** begin Supplied information **

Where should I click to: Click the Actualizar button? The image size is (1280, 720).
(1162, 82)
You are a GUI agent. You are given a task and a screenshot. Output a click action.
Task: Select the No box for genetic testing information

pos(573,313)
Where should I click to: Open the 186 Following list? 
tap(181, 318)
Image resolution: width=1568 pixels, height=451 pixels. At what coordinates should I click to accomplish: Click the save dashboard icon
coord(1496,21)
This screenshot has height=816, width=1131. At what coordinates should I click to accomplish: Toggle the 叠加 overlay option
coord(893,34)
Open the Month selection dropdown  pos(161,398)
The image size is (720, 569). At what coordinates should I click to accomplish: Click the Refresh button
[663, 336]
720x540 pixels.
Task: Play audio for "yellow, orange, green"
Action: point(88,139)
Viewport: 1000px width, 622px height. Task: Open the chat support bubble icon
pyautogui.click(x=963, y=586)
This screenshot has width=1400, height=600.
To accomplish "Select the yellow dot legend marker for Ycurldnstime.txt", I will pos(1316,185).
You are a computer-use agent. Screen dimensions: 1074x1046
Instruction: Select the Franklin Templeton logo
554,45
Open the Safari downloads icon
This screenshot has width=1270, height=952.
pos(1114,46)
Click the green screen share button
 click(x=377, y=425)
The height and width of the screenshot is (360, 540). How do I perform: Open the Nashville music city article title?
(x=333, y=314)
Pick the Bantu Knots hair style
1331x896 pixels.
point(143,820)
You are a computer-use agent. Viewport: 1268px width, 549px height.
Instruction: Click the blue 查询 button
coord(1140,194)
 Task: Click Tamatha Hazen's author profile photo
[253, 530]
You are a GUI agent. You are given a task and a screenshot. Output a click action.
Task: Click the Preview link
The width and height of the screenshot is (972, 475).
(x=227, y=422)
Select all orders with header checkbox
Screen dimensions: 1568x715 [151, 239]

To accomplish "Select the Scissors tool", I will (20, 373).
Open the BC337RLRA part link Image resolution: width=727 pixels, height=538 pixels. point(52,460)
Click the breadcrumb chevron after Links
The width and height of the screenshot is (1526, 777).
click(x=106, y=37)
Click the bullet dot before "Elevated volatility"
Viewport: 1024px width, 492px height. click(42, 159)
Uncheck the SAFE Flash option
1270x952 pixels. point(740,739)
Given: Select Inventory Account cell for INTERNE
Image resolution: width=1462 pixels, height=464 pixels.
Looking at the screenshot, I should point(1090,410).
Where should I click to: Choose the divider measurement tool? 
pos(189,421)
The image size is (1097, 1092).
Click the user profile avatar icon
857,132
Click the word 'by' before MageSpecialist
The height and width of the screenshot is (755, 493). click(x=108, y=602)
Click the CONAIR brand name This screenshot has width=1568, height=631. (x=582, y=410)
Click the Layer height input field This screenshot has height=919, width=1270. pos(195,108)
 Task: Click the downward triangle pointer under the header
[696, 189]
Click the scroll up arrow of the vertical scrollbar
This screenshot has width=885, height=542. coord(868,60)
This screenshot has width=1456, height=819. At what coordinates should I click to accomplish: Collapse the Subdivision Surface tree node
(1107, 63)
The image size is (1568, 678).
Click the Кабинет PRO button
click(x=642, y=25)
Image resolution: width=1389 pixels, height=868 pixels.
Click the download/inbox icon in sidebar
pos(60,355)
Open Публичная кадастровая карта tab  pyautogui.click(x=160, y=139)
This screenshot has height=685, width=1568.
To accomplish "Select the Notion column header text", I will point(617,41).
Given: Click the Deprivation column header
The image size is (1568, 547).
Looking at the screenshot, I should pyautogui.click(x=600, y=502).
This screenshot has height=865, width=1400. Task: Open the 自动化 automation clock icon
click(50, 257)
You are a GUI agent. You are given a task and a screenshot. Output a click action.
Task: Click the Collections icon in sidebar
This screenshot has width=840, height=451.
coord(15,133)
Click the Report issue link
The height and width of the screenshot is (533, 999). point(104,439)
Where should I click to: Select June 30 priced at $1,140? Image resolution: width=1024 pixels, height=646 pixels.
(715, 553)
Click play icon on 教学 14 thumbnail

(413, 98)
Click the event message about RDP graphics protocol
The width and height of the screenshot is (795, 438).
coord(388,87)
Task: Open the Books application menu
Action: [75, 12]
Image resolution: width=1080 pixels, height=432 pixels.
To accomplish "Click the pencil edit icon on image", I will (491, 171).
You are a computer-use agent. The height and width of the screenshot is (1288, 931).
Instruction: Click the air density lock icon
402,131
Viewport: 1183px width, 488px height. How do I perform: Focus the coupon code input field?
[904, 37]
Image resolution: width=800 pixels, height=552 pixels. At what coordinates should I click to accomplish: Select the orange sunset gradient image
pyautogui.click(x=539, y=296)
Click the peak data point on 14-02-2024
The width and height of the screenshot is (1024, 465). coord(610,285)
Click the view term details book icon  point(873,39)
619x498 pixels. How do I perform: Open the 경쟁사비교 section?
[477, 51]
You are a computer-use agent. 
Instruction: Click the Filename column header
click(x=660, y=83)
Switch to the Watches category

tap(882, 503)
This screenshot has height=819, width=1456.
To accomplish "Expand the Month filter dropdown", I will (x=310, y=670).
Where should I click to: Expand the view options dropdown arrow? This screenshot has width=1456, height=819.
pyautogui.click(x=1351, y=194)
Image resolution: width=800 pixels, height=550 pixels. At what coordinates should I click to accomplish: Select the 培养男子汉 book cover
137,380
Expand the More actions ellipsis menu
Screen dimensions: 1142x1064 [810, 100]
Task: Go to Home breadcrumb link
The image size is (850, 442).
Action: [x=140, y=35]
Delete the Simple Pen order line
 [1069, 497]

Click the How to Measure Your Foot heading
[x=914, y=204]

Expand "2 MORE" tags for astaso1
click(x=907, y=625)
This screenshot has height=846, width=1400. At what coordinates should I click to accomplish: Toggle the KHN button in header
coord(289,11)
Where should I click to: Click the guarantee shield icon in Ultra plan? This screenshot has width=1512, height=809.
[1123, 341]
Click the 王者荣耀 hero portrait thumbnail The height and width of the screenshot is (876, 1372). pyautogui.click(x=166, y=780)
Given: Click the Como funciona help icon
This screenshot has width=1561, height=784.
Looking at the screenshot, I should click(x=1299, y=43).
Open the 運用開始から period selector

** end Supplied information **

### What is being asked
Output the items as a numbered list, omitting blank lines, from the line with "Delete the Simple Pen order line" through the end of the items.

### Answer to this problem
1. Delete the Simple Pen order line
2.  [1069, 497]
3. Click the How to Measure Your Foot heading
4. [x=914, y=204]
5. Expand "2 MORE" tags for astaso1
6. click(x=907, y=625)
7. This screenshot has height=846, width=1400. At what coordinates should I click to accomplish: Toggle the KHN button in header
8. coord(289,11)
9. Where should I click to: Click the guarantee shield icon in Ultra plan? This screenshot has width=1512, height=809.
10. [1123, 341]
11. Click the 王者荣耀 hero portrait thumbnail The height and width of the screenshot is (876, 1372). pyautogui.click(x=166, y=780)
12. Given: Click the Como funciona help icon
13. This screenshot has width=1561, height=784.
14. Looking at the screenshot, I should click(x=1299, y=43).
15. Open the 運用開始から period selector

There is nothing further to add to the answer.